- PASSAGE:

=== Begin Enclosure ===

Molecular Mechanisms Regulating Transcription of the Renin Gene.

For the past 10 years we have been examining the regulation of the gene encoding a protein (renin) central to the regulation of blood pressure and water and electrolyte homeostasis.  We have identified a strong enhancer of transcription 2.6 kb upstream of the mouse renin gene and its homolog 13.0 kb upstream of the human renin gene.  This enhancer is a complex regulatory element consisting of the binding sites for at least 7 different transcription factors including NF-Y, RARa, RXRa, CREM, CREB, USF-1 and USF-2.  These transcription factors serve to both up-regulate and down-regulate renin expression in response to physiological cues.  Using yeast one-hybrid analysis, we recently determined that Ear2, an orphan member of the nuclear hormone super-family, is a strong negative regulator of renin expression.  It represses transcription by binding to the same site as RARa on the enhancer and may therefore compete with it for binding.  We have also generated a number of transgenic mouse models to examine the regulation of renin transcription.  The most important model consists of a 160 kb P1 artificial chromosome (called PAC160) construct which contains the renin gene as well as the upstream PEPP3 and Kiss1 genes and the downstream FLJ10761 and Sox13 genes.  The regulation of renin transcription from this construct is exquisitely tight, responding exactly as anticipated to physiological signals which normally regulate the renin gene.  We are currently performing mutagenesis of each of the transcription factor binding sites in this PAC construct to assess their importance in tissue- and cell-specific expression of renin, its response to hormonal stimulation and its response to physiological signals.  We are also determining if the enhancer influences the transcription of the nearby upstream and downstream genes.

=== End Enclosure ===

List every gene that the renin passage says the PAC160 construct contains.

- DATA EXCERPT:
=== Begin Enclosure ===

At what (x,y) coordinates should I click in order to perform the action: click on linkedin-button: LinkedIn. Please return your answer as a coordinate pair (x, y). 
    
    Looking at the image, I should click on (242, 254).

=== End Enclosure ===

- ANSWER SPACE:
renin, PEPP3, Kiss1, FLJ10761, Sox13